[Dataset entries]

****************************************

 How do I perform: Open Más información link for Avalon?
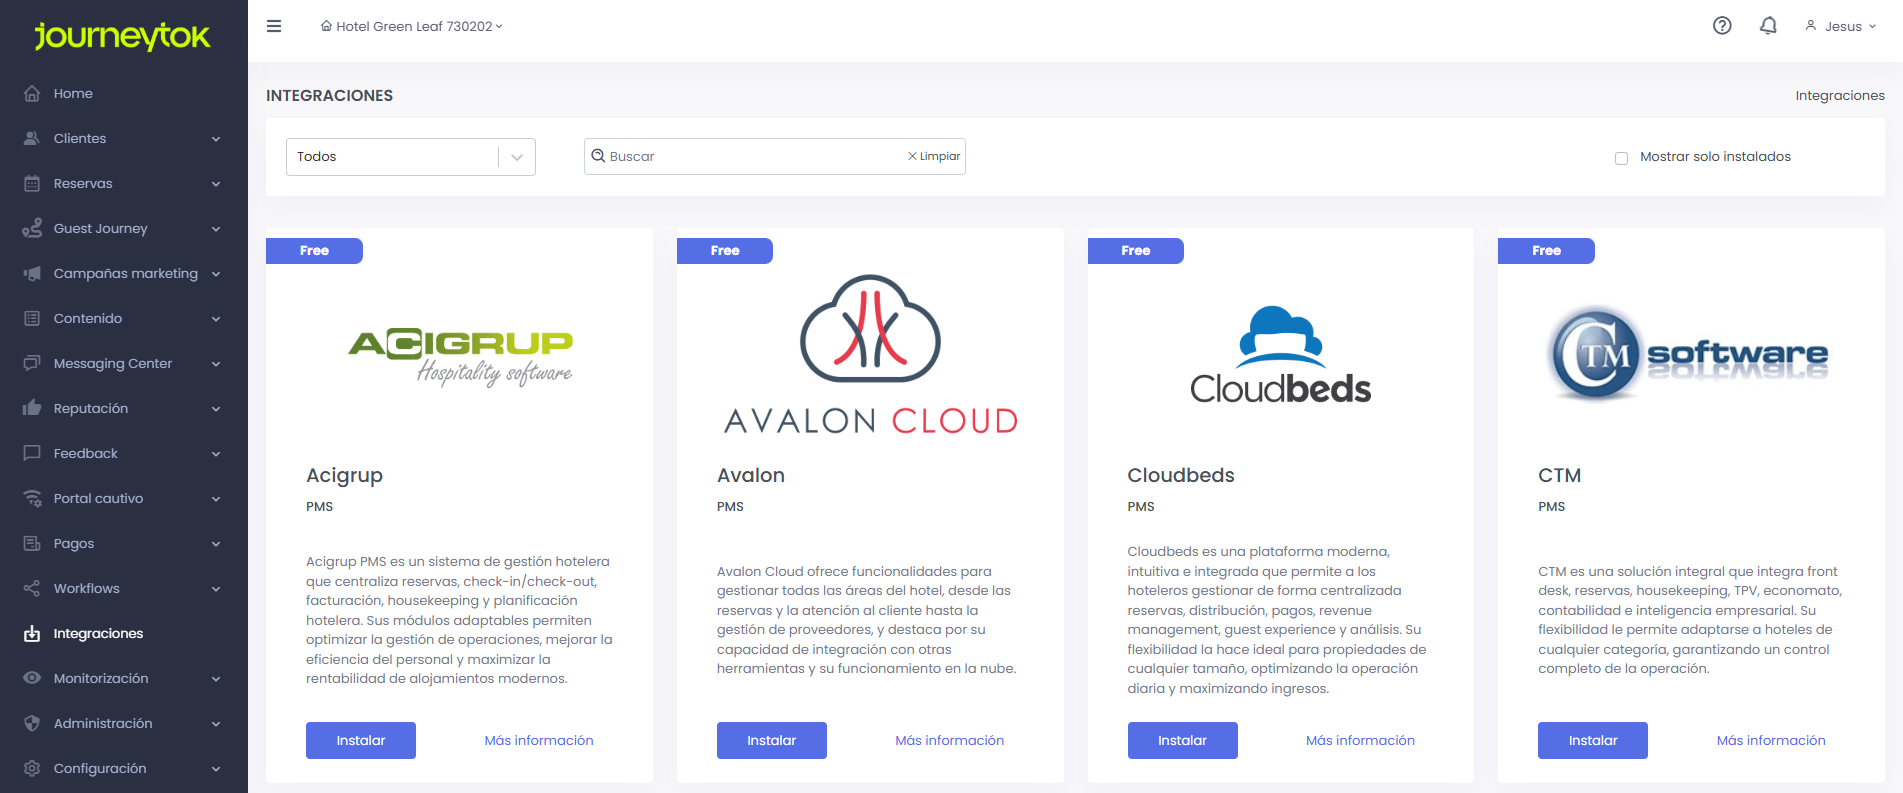tap(949, 740)
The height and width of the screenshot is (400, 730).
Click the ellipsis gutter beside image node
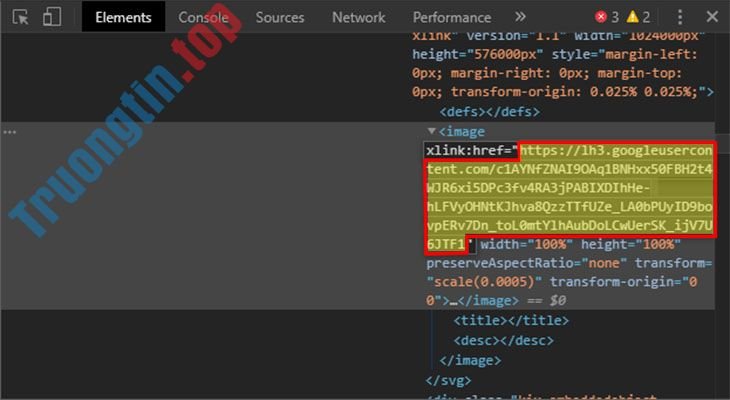(10, 131)
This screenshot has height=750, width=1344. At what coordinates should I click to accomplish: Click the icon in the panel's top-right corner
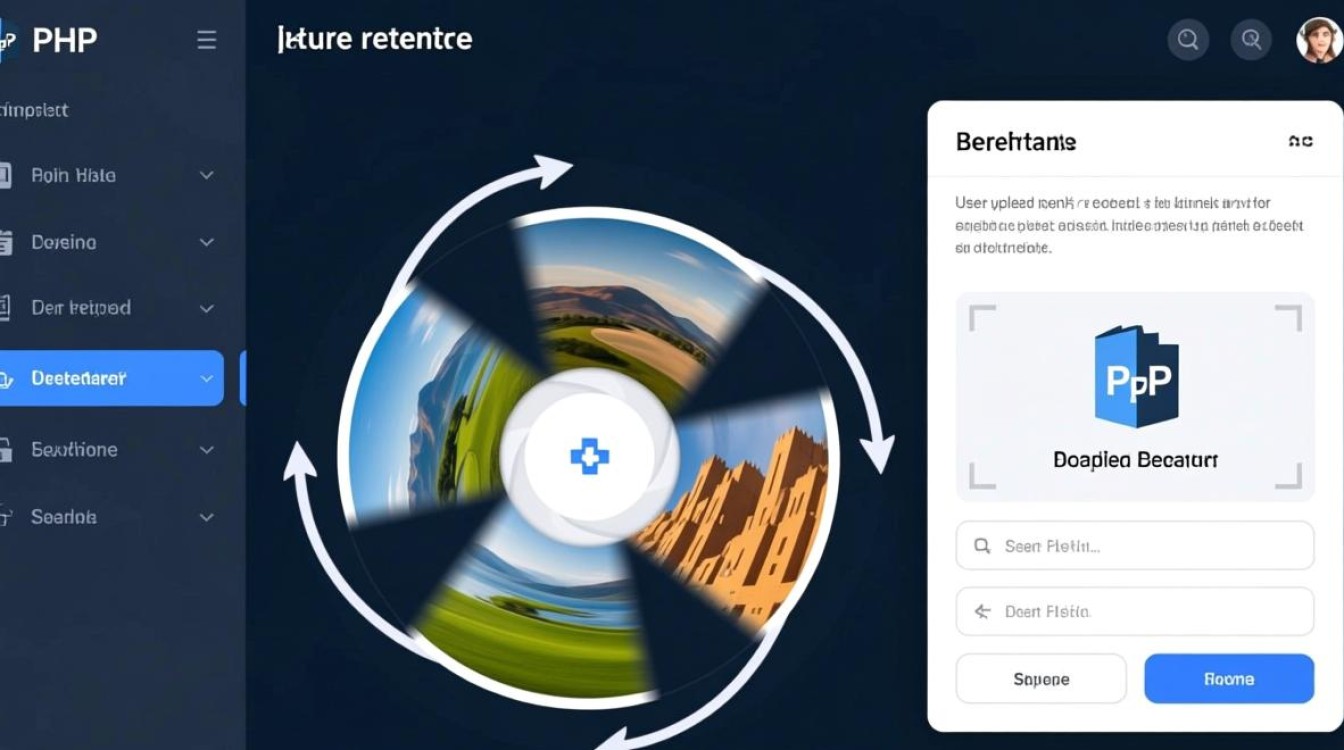1300,142
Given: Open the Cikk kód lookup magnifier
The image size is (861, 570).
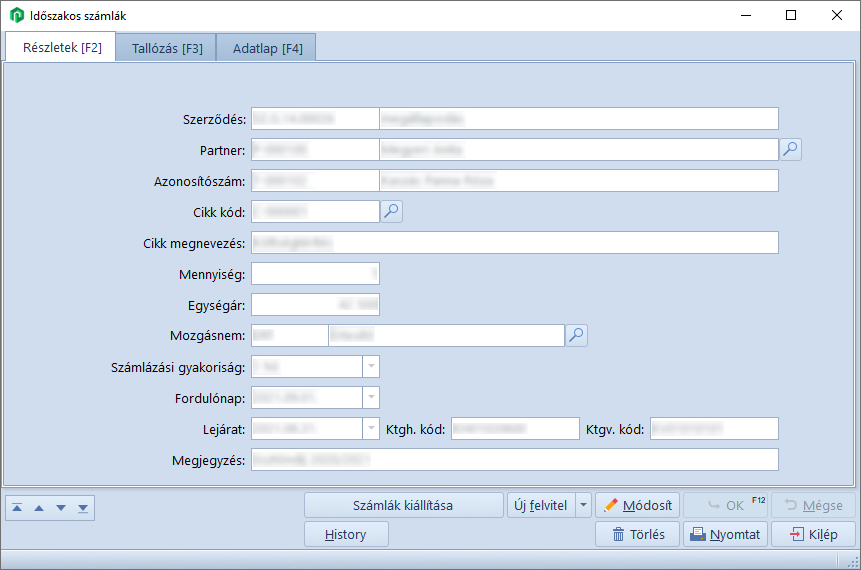Looking at the screenshot, I should [x=391, y=211].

****************************************

Only the lines from the start of the records through the line containing "Given: Open the Cikk kód lookup magnifier" should be repeated, word for word, with the pictures left out.

 How do I perform: Open Más información link for Avalon?
tap(949, 740)
The height and width of the screenshot is (400, 730).
Click the ellipsis gutter beside image node
(10, 131)
This screenshot has height=750, width=1344. At what coordinates should I click to accomplish: Click the icon in the panel's top-right corner
1300,142
Given: Open the Cikk kód lookup magnifier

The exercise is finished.